The FCC has voted to begin undoing the net neutrality rules that were put in place just two years ago.
In a 2-to-1 decision, the commission voted to open debate on what are essentially two things: first, a proposal to reverse the Title II designation used to enforce tough net neutrality rules on internet providers; and second, the question of whether the FCC ought to impose any kind of net neutrality rules at all.
Today’s vote doesn’t immediately undo the 2015 Open Internet Order. Instead, it kicks off a public commenting period that will last for several months during which companies, interest groups, and advocates can file their thoughts with the FCC.
It’s not clear which, if any, net neutrality rules will survive
When the comment period closes, likely later this year, the commission will then put forward a finalized proposal, theoretically taking into account those comments, and vote to put that into the rulebooks.
At this point in time, it’s hard to envision the commission not overturning Title II by the end of this proceeding. Two of the three people leading the FCC right now were opposed to that classification in the first place, which means the votes are there to make it happen.
Internet providers and FCC chairman Ajit Pai have tried to separate what they’re doing here — updating the regulatory classification of internet providers — from net neutrality. But the reality is that there’s no way for the FCC to enforce tough net neutrality rules without relying on Title II as a legal backing.
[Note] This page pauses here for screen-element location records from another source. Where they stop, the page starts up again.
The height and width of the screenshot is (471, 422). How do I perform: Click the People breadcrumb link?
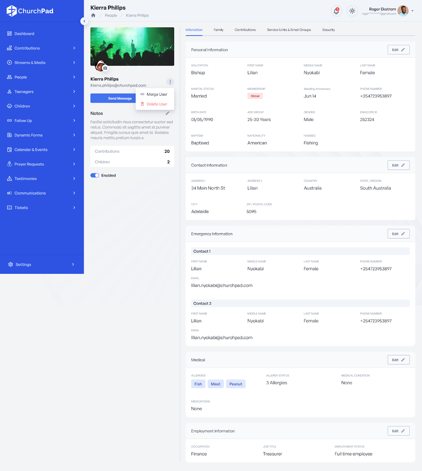(x=111, y=15)
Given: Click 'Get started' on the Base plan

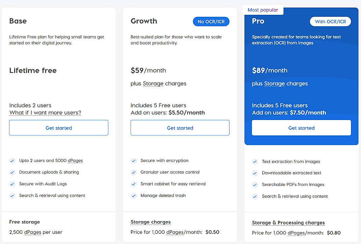Looking at the screenshot, I should tap(58, 128).
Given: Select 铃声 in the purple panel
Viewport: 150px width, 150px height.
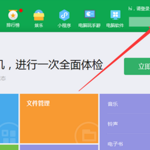Looking at the screenshot, I should [113, 124].
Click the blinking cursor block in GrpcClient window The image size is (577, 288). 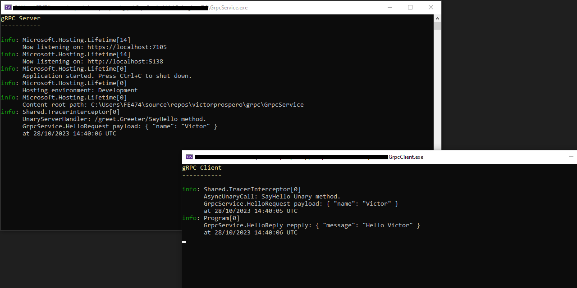pos(183,242)
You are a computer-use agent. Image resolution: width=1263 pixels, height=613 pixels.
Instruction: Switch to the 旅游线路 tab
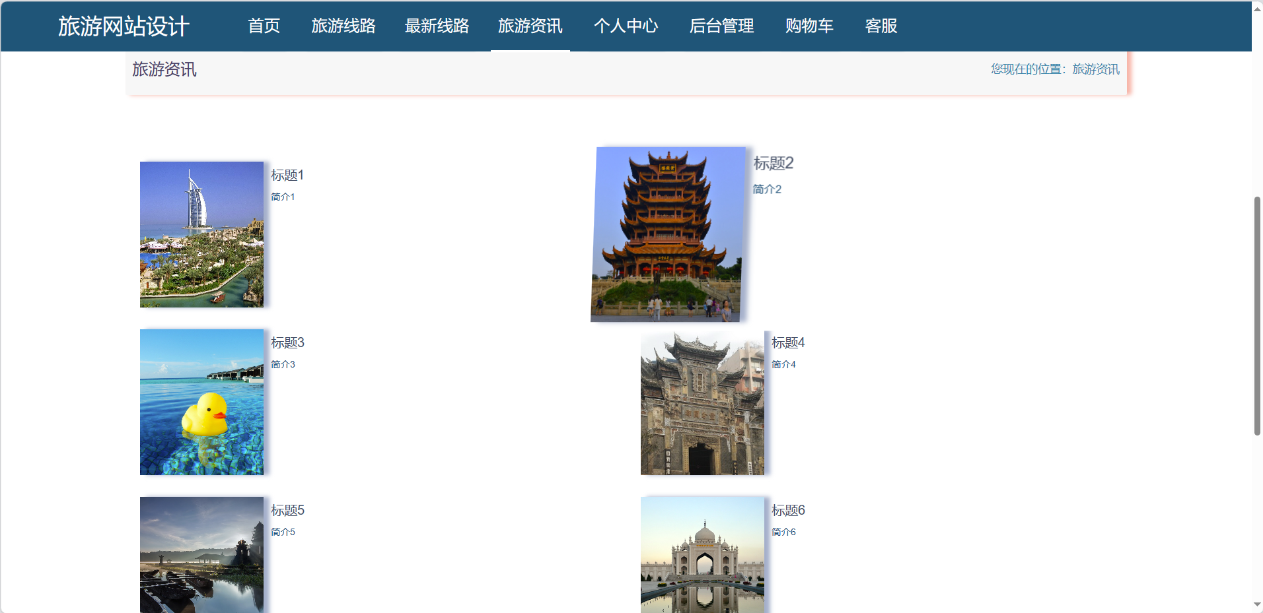pos(343,26)
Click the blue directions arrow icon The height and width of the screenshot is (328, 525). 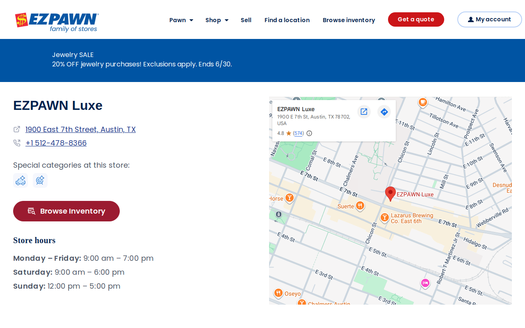[x=384, y=112]
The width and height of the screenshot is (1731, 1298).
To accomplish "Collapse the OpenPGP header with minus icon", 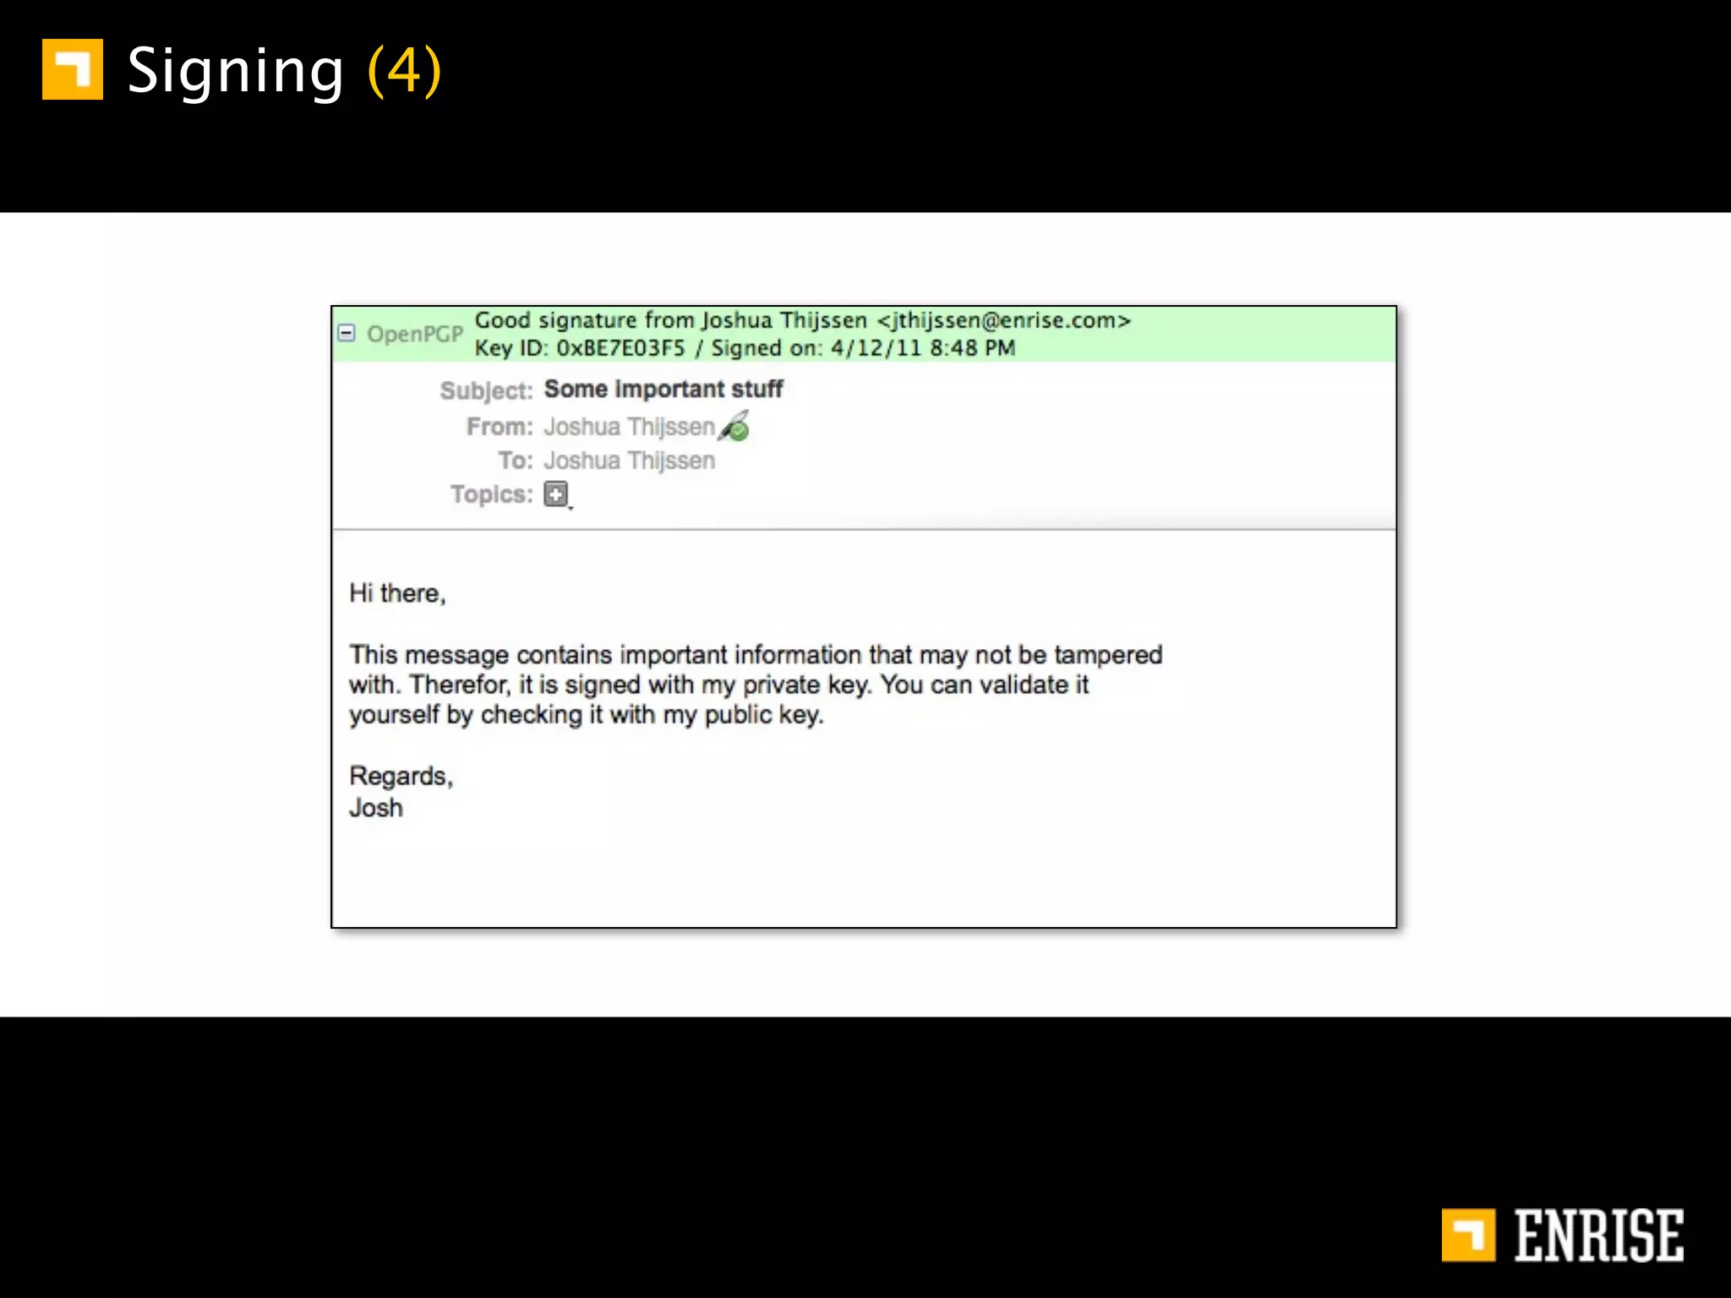I will point(346,333).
So in reversing Title II, the FCC is necessarily gutting its net neutrality rules.
Today’s vote also opens up a broad inquiry into what, if any, protections the FCC should add to replace the outgoing net neutrality rules. The commission seems skeptical that any net neutrality rules are needed at all, saying at one point that there is “virtually no quantifiable evidence of consumer harm” to guard against.
“The internet was not broken in 2015,” Pai said today. “We were not living in a digital dystopia.”
“A hollow theory of trickle-down internet economics”
The commission’s lone Democrat, commissioner Mignon Clyburn, strongly disagreed that the FCC should lighten its oversight, saying that going through with this proposal “would deeply damage the ability of the FCC to be a champion of consumers and competition in the 21st century.”
Since taking over the agency, Pai has put an emphasis on expanding broadband access to areas of the US that still don’t have any providers. His hope is that by deregulating internet providers and removing restrictions on business models, like the creation of fast and slow lanes, ISPs will have more incentive to build out their networks and reach new customers.
Clyburn strongly disagreed with that that line of thinking. This proposal, she said, “contains a hollow theory of trickle-down internet economics, suggesting that if we just remove enough regulations from your broadband provider, they will automatically improve your service, pass along discounts from those speculative savings, deploy more infrastructure with haste, and treat edge providers fairly.”
During the meeting, Pai read letters from smaller internet providers claiming they had slowed network expansion because of the Title II regulations. “Consider for a moment why these statements are so important,” Pai said. “These are the very companies that are critical for injecting competition into the broadband marketplace, the very companies that are critical to closing the digital divide.”
Pai said the public would have 90 days to leave comments on the proposal.